Artist:      Donovan
Title:     Mellow Yellow
Source:      Mono CD: Donovan's Greatest Hits (originally released as 45 RPM single)
Writer:    Donovan Leitch
Label:     Epic/Legacy
Year:     1966
     Although the Mellow Yellow album came out in early 1967, the title track had been released several months earlier as a followup to Donovan's breakthrough US hit Sunshine Superman. Ironically, during Donovan's period of greatest US success none of his recordings were being released in his native UK, due to a contract dispute with Pye Records. Incidentally, electric banana didn't turn out to be a sudden craze after all, and it is not Paul McCartney whispering "quite rightly" on the chorus. Sorry to burst anyone's bubble.

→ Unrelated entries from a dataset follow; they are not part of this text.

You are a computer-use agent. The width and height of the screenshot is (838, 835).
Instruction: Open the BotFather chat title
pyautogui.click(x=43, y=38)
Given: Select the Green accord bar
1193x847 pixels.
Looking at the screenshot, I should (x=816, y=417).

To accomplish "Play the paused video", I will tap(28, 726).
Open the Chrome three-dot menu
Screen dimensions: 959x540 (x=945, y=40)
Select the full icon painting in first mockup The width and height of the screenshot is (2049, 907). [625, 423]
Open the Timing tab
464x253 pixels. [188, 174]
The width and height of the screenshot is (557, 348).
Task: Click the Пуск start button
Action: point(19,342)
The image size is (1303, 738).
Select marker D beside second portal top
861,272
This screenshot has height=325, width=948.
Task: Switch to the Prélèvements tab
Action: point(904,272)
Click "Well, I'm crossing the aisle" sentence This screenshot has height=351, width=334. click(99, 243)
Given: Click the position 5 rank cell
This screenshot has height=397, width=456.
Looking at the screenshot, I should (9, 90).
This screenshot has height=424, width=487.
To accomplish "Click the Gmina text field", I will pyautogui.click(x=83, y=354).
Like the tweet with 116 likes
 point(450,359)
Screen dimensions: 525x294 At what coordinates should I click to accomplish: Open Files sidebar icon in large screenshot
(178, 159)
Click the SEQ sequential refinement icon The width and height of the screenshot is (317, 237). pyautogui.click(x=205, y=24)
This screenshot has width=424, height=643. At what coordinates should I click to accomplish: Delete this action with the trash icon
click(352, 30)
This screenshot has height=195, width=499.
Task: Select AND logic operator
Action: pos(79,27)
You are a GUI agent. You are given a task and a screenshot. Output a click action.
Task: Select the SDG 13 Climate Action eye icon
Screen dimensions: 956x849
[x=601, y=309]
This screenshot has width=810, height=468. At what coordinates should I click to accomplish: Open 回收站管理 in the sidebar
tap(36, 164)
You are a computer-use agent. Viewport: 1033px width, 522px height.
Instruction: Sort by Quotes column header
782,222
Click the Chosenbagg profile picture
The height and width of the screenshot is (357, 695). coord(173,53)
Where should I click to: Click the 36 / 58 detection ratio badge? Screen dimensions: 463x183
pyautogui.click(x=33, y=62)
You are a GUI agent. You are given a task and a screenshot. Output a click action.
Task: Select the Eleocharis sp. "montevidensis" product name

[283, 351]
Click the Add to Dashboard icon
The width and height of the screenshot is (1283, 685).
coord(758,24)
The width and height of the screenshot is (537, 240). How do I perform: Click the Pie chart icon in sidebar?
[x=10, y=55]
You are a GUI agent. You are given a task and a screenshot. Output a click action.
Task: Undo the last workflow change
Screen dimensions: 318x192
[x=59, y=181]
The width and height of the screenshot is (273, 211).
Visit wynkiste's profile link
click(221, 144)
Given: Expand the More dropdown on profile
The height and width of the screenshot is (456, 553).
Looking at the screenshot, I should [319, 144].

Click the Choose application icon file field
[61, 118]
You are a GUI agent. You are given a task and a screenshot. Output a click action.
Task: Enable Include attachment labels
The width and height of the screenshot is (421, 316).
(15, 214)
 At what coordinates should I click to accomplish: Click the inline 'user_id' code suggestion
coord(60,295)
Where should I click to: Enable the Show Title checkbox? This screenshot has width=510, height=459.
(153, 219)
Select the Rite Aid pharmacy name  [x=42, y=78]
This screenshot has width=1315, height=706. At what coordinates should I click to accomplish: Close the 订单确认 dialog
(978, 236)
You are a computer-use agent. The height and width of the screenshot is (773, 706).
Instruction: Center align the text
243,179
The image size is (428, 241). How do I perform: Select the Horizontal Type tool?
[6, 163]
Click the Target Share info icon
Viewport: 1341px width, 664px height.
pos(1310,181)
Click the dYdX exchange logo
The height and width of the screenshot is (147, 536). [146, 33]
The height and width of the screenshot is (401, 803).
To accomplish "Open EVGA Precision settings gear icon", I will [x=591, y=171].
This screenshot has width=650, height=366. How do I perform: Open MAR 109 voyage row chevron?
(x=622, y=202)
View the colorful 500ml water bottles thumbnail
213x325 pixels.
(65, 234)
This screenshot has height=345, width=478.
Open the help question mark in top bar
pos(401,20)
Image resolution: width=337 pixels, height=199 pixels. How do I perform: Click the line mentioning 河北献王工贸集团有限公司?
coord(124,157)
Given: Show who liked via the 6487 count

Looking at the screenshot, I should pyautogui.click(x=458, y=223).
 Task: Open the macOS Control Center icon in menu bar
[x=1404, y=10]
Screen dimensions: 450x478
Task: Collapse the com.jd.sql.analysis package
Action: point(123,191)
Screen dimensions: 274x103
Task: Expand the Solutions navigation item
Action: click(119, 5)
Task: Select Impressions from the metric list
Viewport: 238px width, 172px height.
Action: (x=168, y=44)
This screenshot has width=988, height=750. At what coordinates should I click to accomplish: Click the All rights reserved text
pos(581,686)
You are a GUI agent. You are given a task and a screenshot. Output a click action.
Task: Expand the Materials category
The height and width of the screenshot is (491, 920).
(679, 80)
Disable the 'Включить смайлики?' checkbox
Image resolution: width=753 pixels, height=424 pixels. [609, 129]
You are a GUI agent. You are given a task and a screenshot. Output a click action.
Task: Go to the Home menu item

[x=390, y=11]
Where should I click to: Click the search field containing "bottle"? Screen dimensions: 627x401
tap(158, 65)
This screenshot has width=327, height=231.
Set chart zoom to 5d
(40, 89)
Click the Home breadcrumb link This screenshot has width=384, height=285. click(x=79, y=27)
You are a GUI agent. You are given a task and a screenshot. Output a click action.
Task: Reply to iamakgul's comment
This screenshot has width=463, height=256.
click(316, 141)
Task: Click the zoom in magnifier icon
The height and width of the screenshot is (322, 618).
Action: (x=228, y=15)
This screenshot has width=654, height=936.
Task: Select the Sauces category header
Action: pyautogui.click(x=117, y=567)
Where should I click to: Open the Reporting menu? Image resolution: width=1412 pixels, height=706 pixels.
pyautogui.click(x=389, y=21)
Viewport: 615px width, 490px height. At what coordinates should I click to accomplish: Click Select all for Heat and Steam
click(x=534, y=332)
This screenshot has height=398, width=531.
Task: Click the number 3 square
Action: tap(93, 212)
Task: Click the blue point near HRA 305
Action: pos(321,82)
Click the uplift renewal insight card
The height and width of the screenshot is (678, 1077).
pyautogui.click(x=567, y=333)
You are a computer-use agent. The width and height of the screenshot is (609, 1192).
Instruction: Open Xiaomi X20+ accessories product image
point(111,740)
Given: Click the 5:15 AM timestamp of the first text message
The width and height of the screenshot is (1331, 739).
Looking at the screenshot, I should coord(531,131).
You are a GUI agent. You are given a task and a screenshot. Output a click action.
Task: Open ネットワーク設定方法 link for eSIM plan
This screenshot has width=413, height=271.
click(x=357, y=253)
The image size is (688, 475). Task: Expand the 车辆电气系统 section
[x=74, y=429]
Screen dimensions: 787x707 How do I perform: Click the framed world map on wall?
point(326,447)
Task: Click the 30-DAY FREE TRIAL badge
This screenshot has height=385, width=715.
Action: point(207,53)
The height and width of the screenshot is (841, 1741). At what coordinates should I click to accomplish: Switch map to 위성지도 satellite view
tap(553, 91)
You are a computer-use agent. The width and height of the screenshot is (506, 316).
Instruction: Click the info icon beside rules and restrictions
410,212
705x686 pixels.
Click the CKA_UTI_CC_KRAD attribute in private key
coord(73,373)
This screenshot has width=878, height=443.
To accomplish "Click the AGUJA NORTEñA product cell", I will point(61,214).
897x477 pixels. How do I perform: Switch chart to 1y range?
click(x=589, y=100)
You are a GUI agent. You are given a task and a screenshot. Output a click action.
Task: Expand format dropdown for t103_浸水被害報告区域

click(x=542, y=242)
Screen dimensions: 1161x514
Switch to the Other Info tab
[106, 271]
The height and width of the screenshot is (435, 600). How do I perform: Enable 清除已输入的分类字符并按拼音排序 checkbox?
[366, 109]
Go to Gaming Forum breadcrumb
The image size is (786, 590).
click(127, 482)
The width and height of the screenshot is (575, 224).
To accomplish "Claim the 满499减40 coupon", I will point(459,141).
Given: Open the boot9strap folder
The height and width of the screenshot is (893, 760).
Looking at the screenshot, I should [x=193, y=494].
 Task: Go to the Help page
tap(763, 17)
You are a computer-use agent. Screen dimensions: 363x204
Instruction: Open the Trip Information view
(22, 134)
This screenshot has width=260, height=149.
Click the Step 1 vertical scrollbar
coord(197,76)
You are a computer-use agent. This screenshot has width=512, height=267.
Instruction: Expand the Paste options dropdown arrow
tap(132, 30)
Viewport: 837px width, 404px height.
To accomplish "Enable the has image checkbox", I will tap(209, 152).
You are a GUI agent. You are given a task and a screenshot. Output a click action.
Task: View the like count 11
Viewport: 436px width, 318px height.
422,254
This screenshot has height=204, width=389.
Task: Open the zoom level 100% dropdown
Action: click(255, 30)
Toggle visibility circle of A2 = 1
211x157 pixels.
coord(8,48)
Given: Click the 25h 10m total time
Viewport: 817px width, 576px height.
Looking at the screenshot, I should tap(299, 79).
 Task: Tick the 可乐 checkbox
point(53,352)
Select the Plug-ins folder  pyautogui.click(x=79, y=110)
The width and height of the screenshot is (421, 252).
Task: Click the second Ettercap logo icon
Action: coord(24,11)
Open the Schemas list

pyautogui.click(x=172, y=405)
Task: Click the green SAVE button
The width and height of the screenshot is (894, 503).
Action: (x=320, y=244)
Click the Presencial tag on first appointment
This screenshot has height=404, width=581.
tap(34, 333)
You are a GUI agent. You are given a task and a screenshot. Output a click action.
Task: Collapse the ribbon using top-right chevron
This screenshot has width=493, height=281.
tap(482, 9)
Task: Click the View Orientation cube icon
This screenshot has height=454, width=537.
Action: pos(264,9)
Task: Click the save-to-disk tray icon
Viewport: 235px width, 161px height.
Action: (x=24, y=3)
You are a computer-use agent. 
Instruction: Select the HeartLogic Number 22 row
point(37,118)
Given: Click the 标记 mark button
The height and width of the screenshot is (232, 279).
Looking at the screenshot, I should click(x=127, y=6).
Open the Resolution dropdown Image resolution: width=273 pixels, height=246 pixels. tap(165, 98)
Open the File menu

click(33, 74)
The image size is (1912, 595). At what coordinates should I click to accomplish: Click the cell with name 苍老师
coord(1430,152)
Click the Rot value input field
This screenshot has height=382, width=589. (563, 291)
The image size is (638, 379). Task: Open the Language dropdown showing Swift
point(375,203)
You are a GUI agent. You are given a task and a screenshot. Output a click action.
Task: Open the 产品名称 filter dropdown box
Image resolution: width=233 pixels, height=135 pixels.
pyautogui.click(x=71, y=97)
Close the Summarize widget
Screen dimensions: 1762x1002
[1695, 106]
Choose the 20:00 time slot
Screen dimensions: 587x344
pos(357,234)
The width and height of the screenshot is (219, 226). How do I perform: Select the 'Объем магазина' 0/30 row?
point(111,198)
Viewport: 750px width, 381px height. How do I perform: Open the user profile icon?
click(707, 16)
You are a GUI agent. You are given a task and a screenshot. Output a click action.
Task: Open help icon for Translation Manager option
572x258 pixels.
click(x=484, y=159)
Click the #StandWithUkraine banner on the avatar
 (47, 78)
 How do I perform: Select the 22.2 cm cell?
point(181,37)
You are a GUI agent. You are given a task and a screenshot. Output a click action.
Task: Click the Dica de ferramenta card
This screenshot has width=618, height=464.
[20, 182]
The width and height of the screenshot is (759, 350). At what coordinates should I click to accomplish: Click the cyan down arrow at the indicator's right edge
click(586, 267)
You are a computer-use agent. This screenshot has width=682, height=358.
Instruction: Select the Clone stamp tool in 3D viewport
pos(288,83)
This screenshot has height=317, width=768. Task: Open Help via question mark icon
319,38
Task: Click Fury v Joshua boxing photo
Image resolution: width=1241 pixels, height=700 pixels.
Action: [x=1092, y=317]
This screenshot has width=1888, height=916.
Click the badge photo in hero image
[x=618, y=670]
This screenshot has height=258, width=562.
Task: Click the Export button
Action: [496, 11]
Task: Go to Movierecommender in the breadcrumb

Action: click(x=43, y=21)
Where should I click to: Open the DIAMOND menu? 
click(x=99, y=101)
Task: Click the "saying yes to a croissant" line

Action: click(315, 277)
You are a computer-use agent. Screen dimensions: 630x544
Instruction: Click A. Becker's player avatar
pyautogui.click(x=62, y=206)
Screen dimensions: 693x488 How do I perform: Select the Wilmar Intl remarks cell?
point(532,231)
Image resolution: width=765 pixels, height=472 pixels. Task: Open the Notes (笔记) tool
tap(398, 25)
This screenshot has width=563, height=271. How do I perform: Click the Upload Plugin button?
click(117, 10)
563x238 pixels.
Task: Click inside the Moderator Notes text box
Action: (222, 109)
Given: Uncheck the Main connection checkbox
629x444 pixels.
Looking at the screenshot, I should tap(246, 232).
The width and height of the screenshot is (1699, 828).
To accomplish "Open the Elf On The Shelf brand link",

Artist:    Lovin' Spoonful
Title:    Voodoo In My Basement
Source:    LP: Hums Of The Lovin' Spoonful
Writer(s):    John Sebastian
Label:    Sundazed/Kama Sutra
Year:    1966
     With their 1966 LP Hums Of The Lovin' Spoonful, New York's most popular band set out to make an album on which each song sounded like it was performed by a different band. For the most part they succeeded, with songs like Nashville Cats and Summer In The City having few similarities. One of the more notable tracks on the album is Voodoo In My Basement, which acknowledges the folk-blues scene of New York's Greenwich Village, where the band was formed.

Artist:     Yardbirds
Title:     Jeff's Boogie
Source:     45 RPM single B side
Writer:     Dreja/Relf/Samwell-Smith/McCarty/Beck
Label:     Epic
Year:     1966
     Jeff's Boogie is an instrumental track from the Yardbirds that originally appeared on the album Over Under Sideways Down in the US. That LP, with a different track lineup and cover, was issued in the UK under the name Yardbirds, although it has since come to be known as Roger The Engineer due to its cover art. The song was also chosen to be the B side of the Over Under Sideways Down single, released in 1966. Although credited to the entire band, the tune is actually based on Chuck Berry's guitar boogie, and features some outstanding guitar work by Jeff Beck.

Artist:    Del-Vetts
Title:    Last Time Around
Source:    Mono LP: Nuggets Vol. 2-Punk (originally released as 45 RPM single)
Writer(s):    Dennis Dahlquist
Label:    Rhino (original label: Dunwich)
Year:    1966
    The Del-Vetts were from Chicago's affluent North Shore. Their gimmick was to show up at a high school dance by driving their matching corvettes onto the gymnasium dance floor. Musically, like most garage/punk bands, they were heavily influenced by the British invasion bands. Unlike most garage/punk bands, who favored the Rolling Stones, the Del-Vetts were more into the Jeff Beck incarnation of the Yardbirds. The 'Vetts had a few regional hits from 1965-67, the biggest being this single issued on the Dunwich label, home of fellow Chicago suburbanites the Shadows of Knight. In retrospect, considering the song's subject matter (and overall loudness), Last Time Around may well be the very first death metal rock song ever recorded.

Artist:     Standells
Title:     Sometimes Good Guys Don't Wear White
Source:     Mono CD: More Nuggets (originally released as 45 RPM single)
Writer:     Ed Cobb
Label:     Rhino (original label: Tower)
Year:     1966
     The Standells were probably the most successful band to record for the Tower label (not counting Pink Floyd, whose first LP was issued, in modified form, on the label after being recorded in England). Besides their big hit Dirty Water, they hit the charts with other tunes such as Why Pick On Me, Try It, and the punk classic Sometimes Good Guys Don't Wear White. All but Try It were written by producer Ed Cobb, who has to be considered the most prolific punk-rock songwriter of the 60s, having also written some of the Chocolate Watch Band's best stuff as well.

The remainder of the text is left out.